— START SUPPLIED DATA —

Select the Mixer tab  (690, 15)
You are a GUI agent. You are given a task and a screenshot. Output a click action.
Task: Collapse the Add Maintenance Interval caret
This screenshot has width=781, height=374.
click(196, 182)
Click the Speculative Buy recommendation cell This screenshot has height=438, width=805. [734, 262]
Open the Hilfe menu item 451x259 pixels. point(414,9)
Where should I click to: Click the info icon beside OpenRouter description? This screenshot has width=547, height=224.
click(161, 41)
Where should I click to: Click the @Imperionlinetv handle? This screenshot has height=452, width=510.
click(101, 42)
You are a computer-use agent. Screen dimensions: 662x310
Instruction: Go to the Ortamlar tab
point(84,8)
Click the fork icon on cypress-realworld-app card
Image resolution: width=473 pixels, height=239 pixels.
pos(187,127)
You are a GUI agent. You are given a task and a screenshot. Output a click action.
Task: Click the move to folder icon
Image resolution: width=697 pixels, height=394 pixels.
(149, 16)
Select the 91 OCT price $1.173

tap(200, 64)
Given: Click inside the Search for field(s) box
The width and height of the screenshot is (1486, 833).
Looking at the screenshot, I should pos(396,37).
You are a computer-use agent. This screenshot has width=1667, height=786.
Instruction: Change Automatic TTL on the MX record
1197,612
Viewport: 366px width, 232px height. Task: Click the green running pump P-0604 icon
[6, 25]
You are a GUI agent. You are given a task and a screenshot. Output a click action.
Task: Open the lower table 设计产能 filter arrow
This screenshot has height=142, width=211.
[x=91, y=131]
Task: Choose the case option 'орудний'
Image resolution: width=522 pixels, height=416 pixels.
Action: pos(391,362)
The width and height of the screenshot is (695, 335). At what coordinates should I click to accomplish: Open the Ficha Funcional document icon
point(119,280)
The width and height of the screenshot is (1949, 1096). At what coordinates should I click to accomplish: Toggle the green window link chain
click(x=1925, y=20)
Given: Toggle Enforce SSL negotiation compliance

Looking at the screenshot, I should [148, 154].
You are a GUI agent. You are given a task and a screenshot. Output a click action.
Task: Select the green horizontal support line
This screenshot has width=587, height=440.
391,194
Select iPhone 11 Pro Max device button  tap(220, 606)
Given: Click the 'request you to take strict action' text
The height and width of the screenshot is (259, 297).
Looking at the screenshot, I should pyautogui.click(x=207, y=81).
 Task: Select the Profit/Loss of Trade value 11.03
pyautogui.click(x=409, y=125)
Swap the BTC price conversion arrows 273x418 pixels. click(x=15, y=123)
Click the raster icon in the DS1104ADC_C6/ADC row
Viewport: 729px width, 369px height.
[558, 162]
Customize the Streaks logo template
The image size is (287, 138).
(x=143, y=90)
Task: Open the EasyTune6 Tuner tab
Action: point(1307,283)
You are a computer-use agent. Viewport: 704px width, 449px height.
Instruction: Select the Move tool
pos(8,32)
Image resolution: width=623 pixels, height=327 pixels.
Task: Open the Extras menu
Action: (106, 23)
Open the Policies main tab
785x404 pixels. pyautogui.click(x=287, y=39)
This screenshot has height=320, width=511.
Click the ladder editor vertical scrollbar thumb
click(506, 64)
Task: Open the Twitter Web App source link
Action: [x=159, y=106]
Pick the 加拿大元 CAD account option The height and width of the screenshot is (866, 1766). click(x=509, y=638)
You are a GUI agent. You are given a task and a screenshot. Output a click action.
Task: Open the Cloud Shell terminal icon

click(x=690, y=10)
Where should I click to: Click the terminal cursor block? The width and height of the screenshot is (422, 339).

— END SUPPLIED DATA —

GOAL: Copy every line of the data above verbatim, from the first line through the last.

ANSWER TO THE EXERCISE:
Select the Mixer tab  (690, 15)
You are a GUI agent. You are given a task and a screenshot. Output a click action.
Task: Collapse the Add Maintenance Interval caret
This screenshot has width=781, height=374.
click(196, 182)
Click the Speculative Buy recommendation cell This screenshot has height=438, width=805. [734, 262]
Open the Hilfe menu item 451x259 pixels. point(414,9)
Where should I click to: Click the info icon beside OpenRouter description? This screenshot has width=547, height=224.
click(161, 41)
Where should I click to: Click the @Imperionlinetv handle? This screenshot has height=452, width=510.
click(101, 42)
You are a computer-use agent. Screen dimensions: 662x310
Instruction: Go to the Ortamlar tab
point(84,8)
Click the fork icon on cypress-realworld-app card
Image resolution: width=473 pixels, height=239 pixels.
pos(187,127)
You are a GUI agent. You are given a task and a screenshot. Output a click action.
Task: Click the move to folder icon
Image resolution: width=697 pixels, height=394 pixels.
(149, 16)
Select the 91 OCT price $1.173

tap(200, 64)
Given: Click inside the Search for field(s) box
The width and height of the screenshot is (1486, 833).
Looking at the screenshot, I should pos(396,37).
You are a computer-use agent. This screenshot has width=1667, height=786.
Instruction: Change Automatic TTL on the MX record
1197,612
Viewport: 366px width, 232px height. Task: Click the green running pump P-0604 icon
[6, 25]
You are a GUI agent. You are given a task and a screenshot. Output a click action.
Task: Open the lower table 设计产能 filter arrow
This screenshot has height=142, width=211.
[x=91, y=131]
Task: Choose the case option 'орудний'
Image resolution: width=522 pixels, height=416 pixels.
Action: pos(391,362)
The width and height of the screenshot is (695, 335). At what coordinates should I click to accomplish: Open the Ficha Funcional document icon
point(119,280)
The width and height of the screenshot is (1949, 1096). At what coordinates should I click to accomplish: Toggle the green window link chain
click(x=1925, y=20)
Given: Toggle Enforce SSL negotiation compliance

Looking at the screenshot, I should [148, 154].
You are a GUI agent. You are given a task and a screenshot. Output a click action.
Task: Select the green horizontal support line
This screenshot has width=587, height=440.
391,194
Select iPhone 11 Pro Max device button  tap(220, 606)
Given: Click the 'request you to take strict action' text
The height and width of the screenshot is (259, 297).
Looking at the screenshot, I should pyautogui.click(x=207, y=81).
 Task: Select the Profit/Loss of Trade value 11.03
pyautogui.click(x=409, y=125)
Swap the BTC price conversion arrows 273x418 pixels. click(x=15, y=123)
Click the raster icon in the DS1104ADC_C6/ADC row
Viewport: 729px width, 369px height.
[558, 162]
Customize the Streaks logo template
The image size is (287, 138).
(x=143, y=90)
Task: Open the EasyTune6 Tuner tab
Action: point(1307,283)
You are a computer-use agent. Viewport: 704px width, 449px height.
Instruction: Select the Move tool
pos(8,32)
Image resolution: width=623 pixels, height=327 pixels.
Task: Open the Extras menu
Action: (106, 23)
Open the Policies main tab
785x404 pixels. pyautogui.click(x=287, y=39)
This screenshot has height=320, width=511.
Click the ladder editor vertical scrollbar thumb
click(506, 64)
Task: Open the Twitter Web App source link
Action: [x=159, y=106]
Pick the 加拿大元 CAD account option The height and width of the screenshot is (866, 1766). click(x=509, y=638)
You are a GUI agent. You are given a task and a screenshot. Output a click action.
Task: Open the Cloud Shell terminal icon

click(x=690, y=10)
Where should I click to: Click the terminal cursor block? The width and height of the screenshot is (422, 339).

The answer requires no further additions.